幼女で領主で聖女様!?名前を奪われ外れスキルと追放されたけど、辺境の地でなりあがる!
「いいんじゃないか? 主が顔を見せることで、街の連中も安心してるみたいだからな。ほら、この屋敷は、いろいろな種族が一度に集まっているだろう」

 シドもちゃんと食事に同席している。リーゼの隣に置かれているシド専用のテーブルは、ムラトが作ったものだ。シドは、基本肉食なのだが皆と一緒に食事をする時には、野菜と果物もそこに追加される。

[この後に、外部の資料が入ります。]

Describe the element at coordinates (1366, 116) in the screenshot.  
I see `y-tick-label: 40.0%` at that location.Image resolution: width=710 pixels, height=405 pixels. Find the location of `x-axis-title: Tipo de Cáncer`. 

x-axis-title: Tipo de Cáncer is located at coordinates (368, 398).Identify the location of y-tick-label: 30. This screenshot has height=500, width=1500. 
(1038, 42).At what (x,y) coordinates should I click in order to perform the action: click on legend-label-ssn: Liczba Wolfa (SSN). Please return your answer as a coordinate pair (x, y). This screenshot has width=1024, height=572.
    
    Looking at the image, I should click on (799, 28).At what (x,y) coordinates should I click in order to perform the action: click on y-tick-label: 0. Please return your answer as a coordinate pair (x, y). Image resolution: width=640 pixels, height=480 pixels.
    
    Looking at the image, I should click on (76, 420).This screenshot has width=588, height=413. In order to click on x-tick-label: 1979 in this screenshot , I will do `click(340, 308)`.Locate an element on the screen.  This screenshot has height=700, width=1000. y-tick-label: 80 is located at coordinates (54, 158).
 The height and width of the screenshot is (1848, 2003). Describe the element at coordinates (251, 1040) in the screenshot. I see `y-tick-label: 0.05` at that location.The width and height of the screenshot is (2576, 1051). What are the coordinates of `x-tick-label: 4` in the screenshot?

「それを言われると弱いですね。私も人間ではありませんからねぇ……」

 ドワーフやエルフ、それに人間が一つ屋根の下で暮らしているというのは、デリモの人達から見ると奇異に映るらしい。
 近頃では、吸血鬼まで加わったから、余計にそう思うのだろう。オルシウスだけではなく、行き場のない吸血鬼も五人、同居することになった。
 吸血鬼は美貌の者が多いという話は聞いていたけれど、オルシウスの仲間達もものすごい美形ぞろいだった。
 彼らは、屋敷の夜間の警護を担当している。おかげで、元傭兵達が夜、見張りに立つ必要がなくなってだいぶ楽になったと聞いた。